Siempre fue el primero en organizar todo lo concerniente a la Semana Santa en la Parroquia del Sagrado Corazón de Jesús. También participaba en la organización de la procesión de la Soledad en la Catedral el Sábado Santo. Estuvo en el grupo de la Acción Católica. Fundó, con algunos de sus amigos, “el pan de la bondad”, entidad que nunca tuvo sede, junta directiva o reglamentos. Era una labor callada la que realizaba con ellos. Dar alimento a niños con hambre y que pudiesen estudiar, aunque fuese por un tiempo. Fue su labor, su lucha, su vida. Además, llevar a casa lo necesario para los suyos fue siempre su meta. Cumplir por cumplir nunca fue su objetivo.
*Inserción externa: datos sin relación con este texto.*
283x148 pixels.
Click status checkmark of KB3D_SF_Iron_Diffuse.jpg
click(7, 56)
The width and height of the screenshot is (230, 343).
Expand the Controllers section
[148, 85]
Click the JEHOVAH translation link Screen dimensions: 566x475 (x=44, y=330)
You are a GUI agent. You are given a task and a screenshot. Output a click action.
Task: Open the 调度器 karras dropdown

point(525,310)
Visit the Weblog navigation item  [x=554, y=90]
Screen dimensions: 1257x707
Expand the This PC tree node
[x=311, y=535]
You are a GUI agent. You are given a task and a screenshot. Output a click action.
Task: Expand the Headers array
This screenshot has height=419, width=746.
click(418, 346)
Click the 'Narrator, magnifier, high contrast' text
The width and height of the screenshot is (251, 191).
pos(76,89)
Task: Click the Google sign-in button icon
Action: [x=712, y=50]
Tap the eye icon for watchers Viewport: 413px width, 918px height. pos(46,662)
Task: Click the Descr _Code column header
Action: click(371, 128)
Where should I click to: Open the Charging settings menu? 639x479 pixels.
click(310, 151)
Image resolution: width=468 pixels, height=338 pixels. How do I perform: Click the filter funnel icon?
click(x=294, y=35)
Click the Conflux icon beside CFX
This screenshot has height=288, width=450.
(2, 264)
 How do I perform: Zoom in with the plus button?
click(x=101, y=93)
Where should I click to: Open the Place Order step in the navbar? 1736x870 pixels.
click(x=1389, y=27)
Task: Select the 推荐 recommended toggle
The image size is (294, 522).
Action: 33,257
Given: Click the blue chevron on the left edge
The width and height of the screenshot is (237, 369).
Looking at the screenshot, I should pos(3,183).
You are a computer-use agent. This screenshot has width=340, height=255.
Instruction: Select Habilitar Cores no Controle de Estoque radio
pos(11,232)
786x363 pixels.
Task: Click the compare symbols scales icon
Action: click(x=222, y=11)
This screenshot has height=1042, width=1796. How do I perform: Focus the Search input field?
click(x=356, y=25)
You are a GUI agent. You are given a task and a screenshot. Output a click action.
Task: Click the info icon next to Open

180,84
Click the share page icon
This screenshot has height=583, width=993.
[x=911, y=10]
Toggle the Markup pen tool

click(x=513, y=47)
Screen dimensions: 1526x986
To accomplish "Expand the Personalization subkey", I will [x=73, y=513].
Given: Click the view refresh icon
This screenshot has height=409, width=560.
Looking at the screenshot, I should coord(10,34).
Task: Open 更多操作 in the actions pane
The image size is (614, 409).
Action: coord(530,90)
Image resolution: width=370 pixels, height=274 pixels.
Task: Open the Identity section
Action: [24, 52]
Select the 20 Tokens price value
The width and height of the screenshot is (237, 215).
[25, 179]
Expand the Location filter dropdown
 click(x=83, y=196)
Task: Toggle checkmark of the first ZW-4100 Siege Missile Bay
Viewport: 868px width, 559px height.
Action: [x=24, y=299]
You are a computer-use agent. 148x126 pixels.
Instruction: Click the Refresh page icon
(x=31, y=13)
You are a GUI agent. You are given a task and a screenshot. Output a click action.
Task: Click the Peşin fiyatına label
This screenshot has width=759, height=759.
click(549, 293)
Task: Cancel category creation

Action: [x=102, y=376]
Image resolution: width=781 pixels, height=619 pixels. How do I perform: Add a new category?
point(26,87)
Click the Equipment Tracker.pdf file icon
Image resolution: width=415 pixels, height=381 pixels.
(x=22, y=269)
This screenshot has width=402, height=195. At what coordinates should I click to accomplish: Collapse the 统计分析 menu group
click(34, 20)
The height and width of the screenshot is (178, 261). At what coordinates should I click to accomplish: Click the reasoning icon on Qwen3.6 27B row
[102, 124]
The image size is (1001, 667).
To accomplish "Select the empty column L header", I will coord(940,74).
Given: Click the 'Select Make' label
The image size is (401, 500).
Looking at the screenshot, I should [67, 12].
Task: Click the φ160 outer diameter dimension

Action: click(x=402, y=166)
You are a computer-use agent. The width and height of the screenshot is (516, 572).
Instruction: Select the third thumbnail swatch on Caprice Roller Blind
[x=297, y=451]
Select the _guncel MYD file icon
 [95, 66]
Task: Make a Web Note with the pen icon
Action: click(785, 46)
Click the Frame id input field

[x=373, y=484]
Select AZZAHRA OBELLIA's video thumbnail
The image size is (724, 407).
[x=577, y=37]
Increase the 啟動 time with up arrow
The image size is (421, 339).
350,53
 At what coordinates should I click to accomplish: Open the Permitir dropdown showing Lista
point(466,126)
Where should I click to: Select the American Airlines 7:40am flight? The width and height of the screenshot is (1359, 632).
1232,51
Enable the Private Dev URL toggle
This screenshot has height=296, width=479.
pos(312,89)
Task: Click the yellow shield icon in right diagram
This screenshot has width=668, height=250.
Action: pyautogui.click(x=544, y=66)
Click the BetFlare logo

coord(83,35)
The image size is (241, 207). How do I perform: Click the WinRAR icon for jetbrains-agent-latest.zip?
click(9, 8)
Nunca fumó y poco bebió. Hasta los 75 años frecuentaba una sala de billares y allí gastaba su tiempo, conversando con sus amigos, rememorando épocas lejanas y jugando hasta llegar a cincuenta carambolas. Regresaba a su casa y se recostaba a descansar.
El padre Francisco Betancur fue siempre la persona que jamás lo olvidó. Cuando me encontraba con él, fluía el nombre del viejo. Preguntaba por él y quería visitarlo, aunque fuese por última vez. En septiembre de 1997, lo invité a casa a visitar al viejo. Nos encontramos a las tres en una soleada tarde de verano en ese mes de la Amistad. Estaba muy contento y en el camino me preguntaba todo acerca del viejo. Atiné a decirle que, si no lo reconocía, estuviera tranquilo que esa era su situación.
– Hola, Ramón, ¿me recuerda? Soy Francisco Betancur, le dijo. El viejo, lo miró como quien detalla un objeto extraño y le dijo, – Mucho gusto en conocerlo, señor.
– Ramón, soy el padre Betancur.
– ¡Ah, sí cómo no!
– En la iglesia del Sagrado Corazón, ¿recuerda?
– Sí, cómo no, perdón, ¿usted qué hace?
Ahí miré al padre Betancur, quien ya se tomaba un chocolate. Entendió mi mensaje, cambió de tema, miró al viejo y empezó a contarle historias de sucesos pasados. Luego de un buen rato, se despidió, lo acompañé y mientras nos dirigíamos a su parroquia, lo miré de reojo y noté que había alegría en su corazón. Estaba contento, satisfecho.
Cuando el viejo dejó de laborar, luchar y hacer tantas cosas, fue porque ya no pudo más. Ya su memoria empezó a irse. No lo quiso acompañar otros años, sin importar que esos otros años estuviese contando cuentos sin final, inventando historias trocadas o jugando con sus fantasmas y dialogando con su sombra. Durante estos últimos años empezó a soñar en vida y a vivir soñando.
Gracias, querido viejo por tantas cosas buenas, enseñanzas y paciencia. El amor al trabajo, fue lo primero que sembró en nosotros. La fe en Dios y el amor a los demás también fueron parte de su vida. Marcaron nuestros pasos, señalaron una ruta.
¡Gracias, Querido Viejo! Gracias por mis seis hermanos y también por sus nietos.
Es un homenaje corto y sincero a un padre que quiso lo mejor para sus hijos y que logró cumplir sus deseos. Aunque hoy quisiera regresar el tiempo, me quedan los buenos recuerdos de un padre cuyo mayor anhelo era ver a sus hijos crecidos, trabajadores y honestos. ¡Lo logro!
Se le acabaron los años. Se fue en silencio en una hermosa y cálida tarde de verano. Se fue con sus fantasmas. Dejó de soñar con sus pocos recuerdos. Se marchó sin decir hasta luego.
¡Gracias, Ramón Gómez García! En la tarde del sábado 17 de julio de 1999, Dios se lo llevó para siempre, pero permanecerá con nosotros la memoria viva de nuestro querido viejo, hoy, mañana y siempre.